Kriegt man in der nicht SL Version wahrscheinlich noch billiger, oder im Verkaufe Thread.
gruß
erwin

PS: Scheibengröße 180mm


----------



## gz0 (15. Oktober 2009)

Ich baue gerade ein Trial rad zusammen und wollte meine Formula verwenden!!!
Bin mir aber noch ein wenig unschlüssig ob ich hinten auch Scheibenbremse fahren soll!!!
Net das die scheibe fortfliegt


----------



## hst_trialer (15. Oktober 2009)

tu es nicht! fahr ne hs33 (oder ne v-brake, da es bestimmt eh gleich einer schreibt von der anderen seite)


----------



## kamo-i (15. Oktober 2009)

Nimm ne HS33!


----------



## triallo (19. Oktober 2009)

ich habe habe beides aus probirt scheibe hintenis ok aber auch an fälliger darum hs33 fürs reine trial für street scheibe und vorne is die hope gut aber die hs 33 forne is auch ich mus sagen man sol aus probiren und das nemen mit was man besser klar kommt


----------



## siede. (19. Oktober 2009)

triallo schrieb:


> ich habe habe beides aus probirt scheibe hintenis ok aber auch an fälliger darum hs33 fürs reine trial für street scheibe und vorne is die hope gut aber die hs 33 forne is auch ich mus sagen man sol aus probiren und das nemen mit was man besser klar kommt



Gratuliere, 15 Fehler in einem ("Ein-Satz") Post... damit hällst du jetzt warscheinlich den Forun-Rekord


----------



## kamo-i (19. Oktober 2009)




----------



## MTB-News.de




----------



## Dark-Tyr (26. Dezember 2015)

Post bitte löschen


----------



## family-biker (27. Dezember 2015)

forum*



ich wär auch einer der zur hs33 raten würde,allerdings falls du die herbekommst vor 2010er baujahr.
mir ist klar was ich vor allem hier damit lostreten kann aber imo ist alles danach sch..........limm.


----------



## dopero (27. Dezember 2015)

@ family-biker
Gratulation zur Wiederbelebung einer 6 Jahre alten Forumsleiche!


----------



## ZOO!CONTROL (27. Dezember 2015)

dopero schrieb:


> @ family-biker
> Gratulation zur Wiederbelebung einer 6 Jahre alten Forumsleiche!



Fast.

Er hat nur einen 6 Jahre alten Rechtschreib-Flame geflamed, der eiegentliche Übeltäter ist Post #28 



P.S.:


family-biker schrieb:


> ich wär auch einer der zur hs33 raten würde,allerdings falls du die herbekommst vor 2010er baujahr.

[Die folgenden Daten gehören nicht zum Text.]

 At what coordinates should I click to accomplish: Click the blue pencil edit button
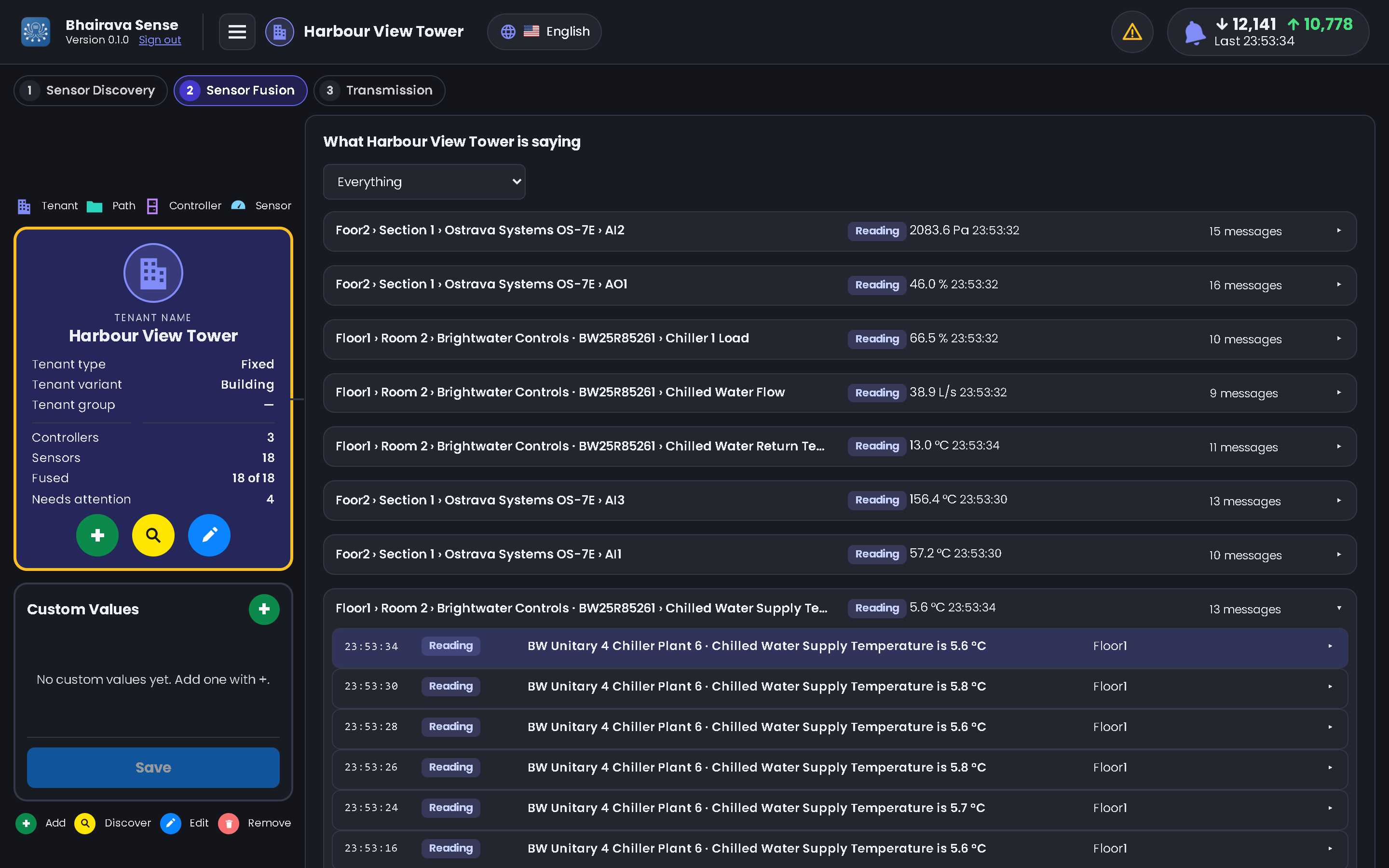point(209,535)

Ein größeres Problem wäre es 2009 gewesen, eine NACH Jahrgang 2010 zu bekommen


----------



## family-biker (27. Dezember 2015)

ZOO!CONTROL schrieb:


> Ein größeres Problem wäre es 2009 gewesen, eine NACH Jahrgang 2010 zu bekommen



direkt nach der 2009er ne 2010er benutzt zu haben stell ich mir allerdings auch als schockerlebnis vor^^

die glücklichen,die den thread hier begonnen haben wussten ja noch nicht was sie erwartet


----------